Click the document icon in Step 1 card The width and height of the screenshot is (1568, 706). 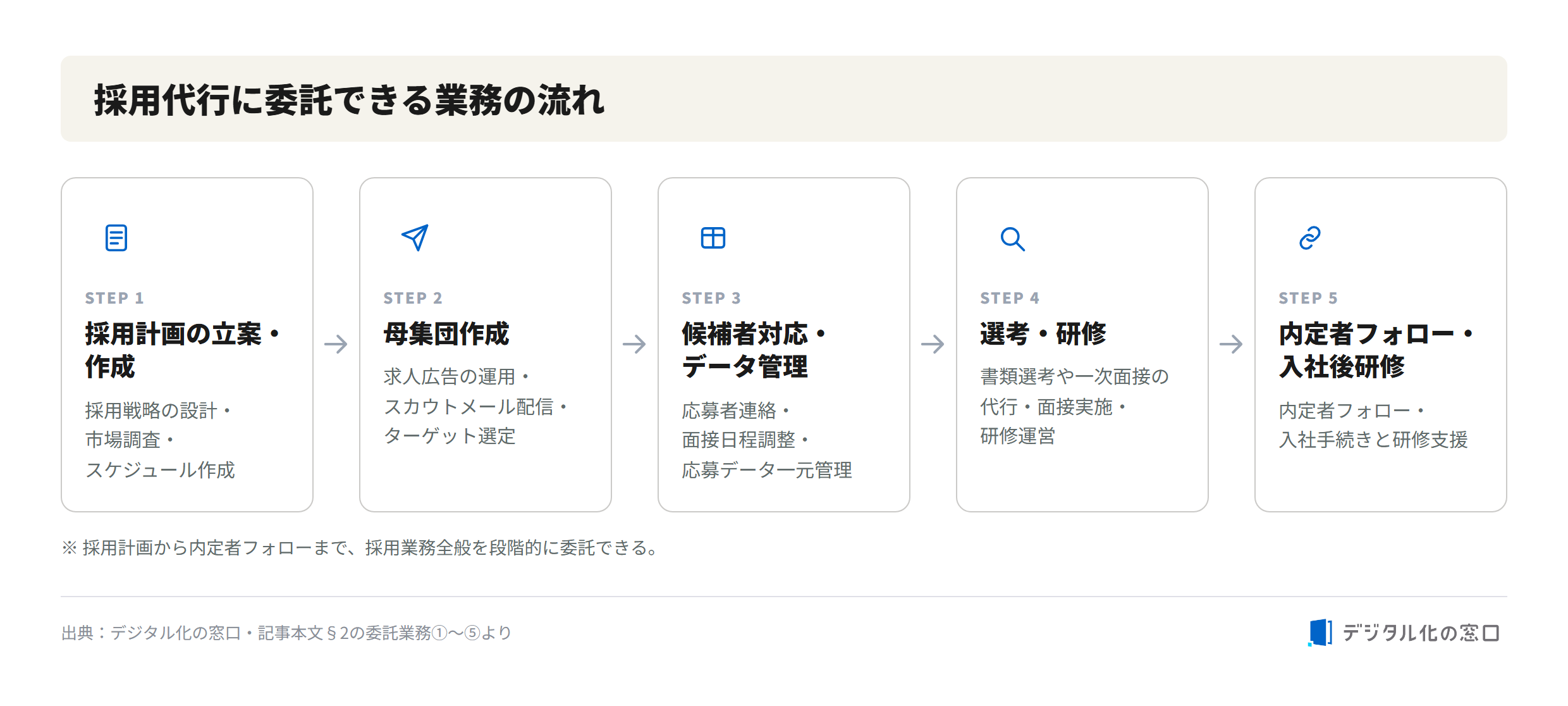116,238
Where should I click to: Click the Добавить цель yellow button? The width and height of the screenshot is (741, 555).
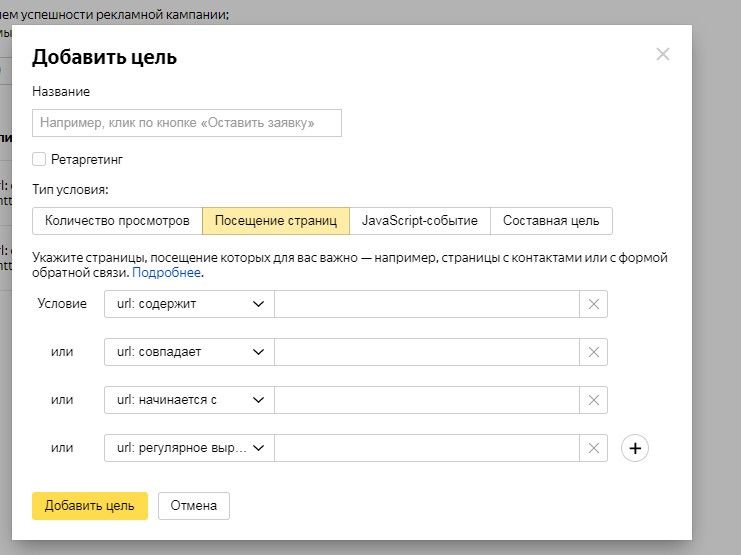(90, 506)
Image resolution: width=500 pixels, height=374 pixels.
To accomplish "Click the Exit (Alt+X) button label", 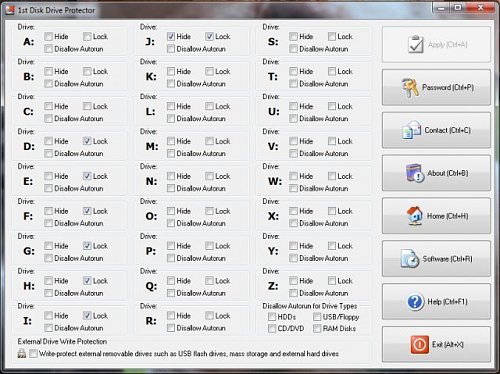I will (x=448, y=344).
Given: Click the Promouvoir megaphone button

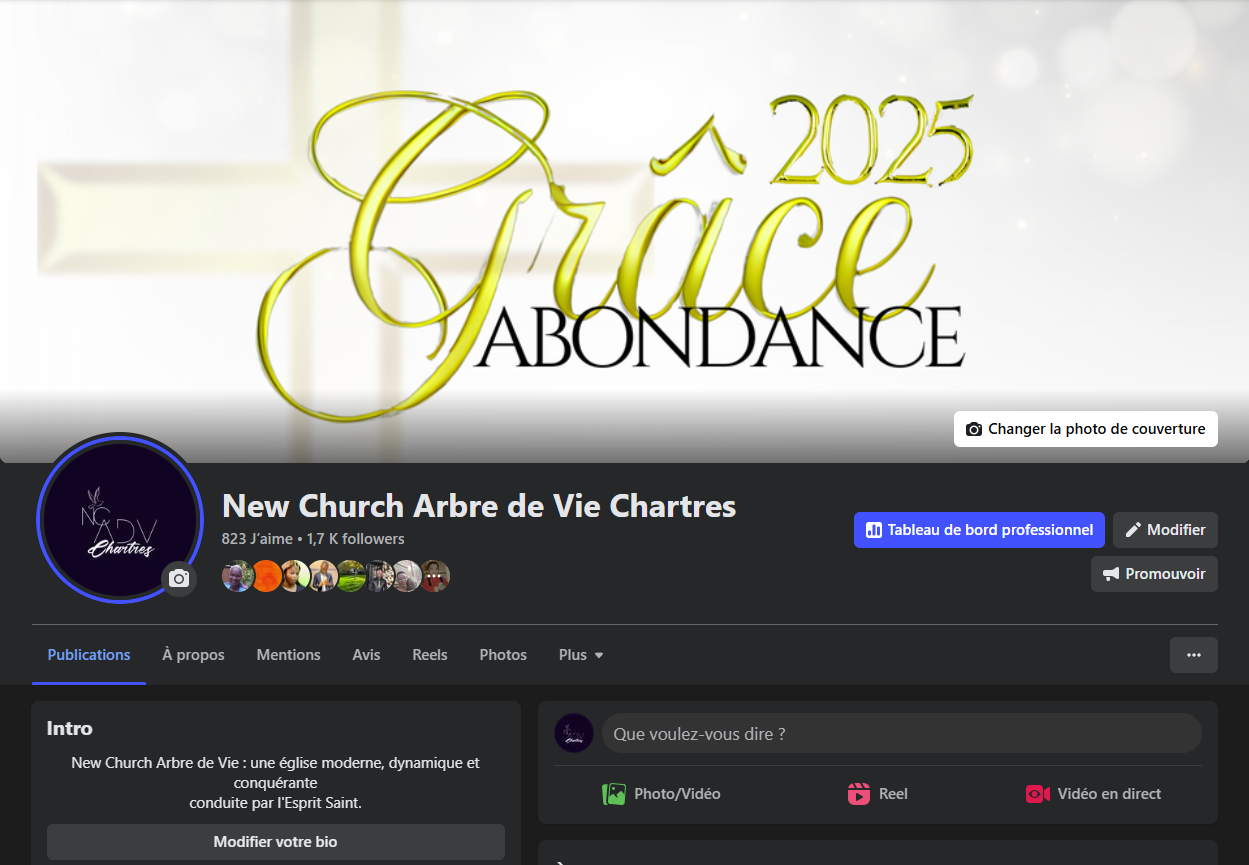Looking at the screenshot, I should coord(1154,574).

==

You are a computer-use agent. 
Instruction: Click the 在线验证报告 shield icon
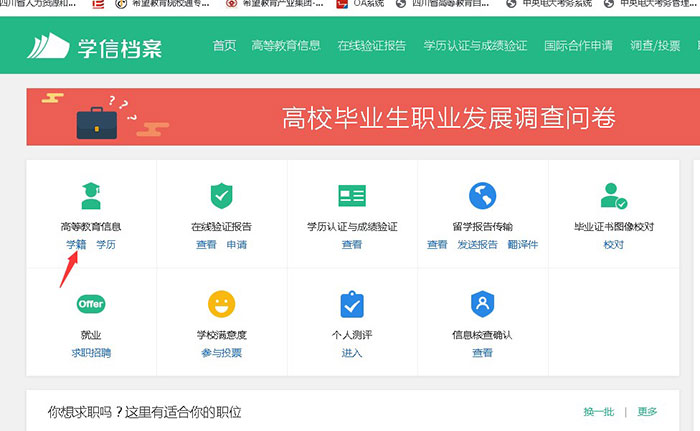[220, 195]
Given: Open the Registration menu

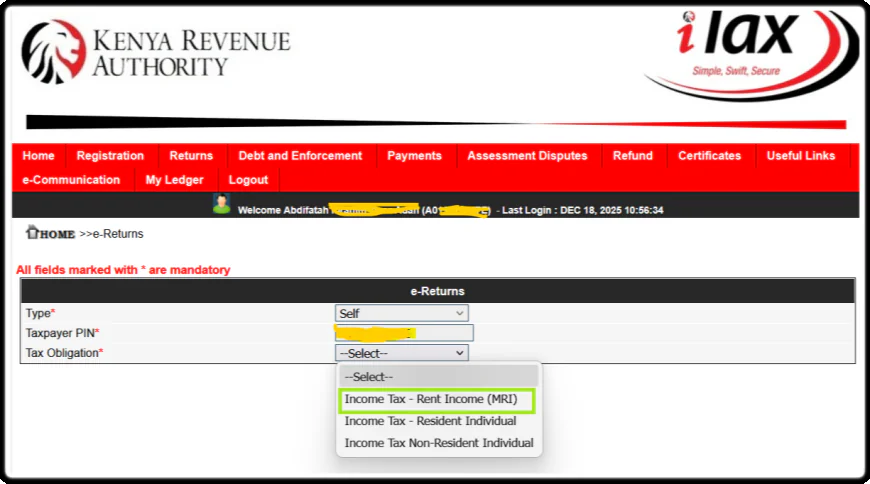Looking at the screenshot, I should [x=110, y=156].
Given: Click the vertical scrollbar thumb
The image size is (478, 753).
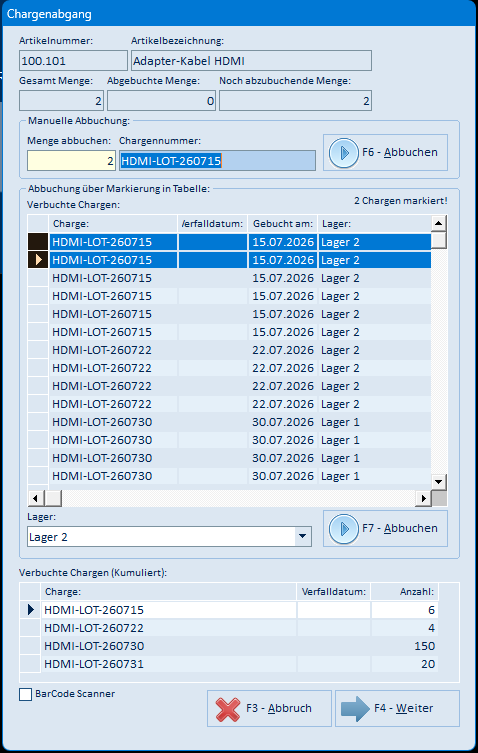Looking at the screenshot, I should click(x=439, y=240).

---

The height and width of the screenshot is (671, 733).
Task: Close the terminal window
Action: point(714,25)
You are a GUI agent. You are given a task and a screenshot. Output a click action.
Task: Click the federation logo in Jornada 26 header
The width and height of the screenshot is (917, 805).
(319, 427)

→ THE PROBLEM
Check each line above for the word "agent", and copy the lines where it appears.

→ THE ANSWER
You are a computer-use agent. 
You are a GUI agent. You are given a task and a screenshot. Output a click action.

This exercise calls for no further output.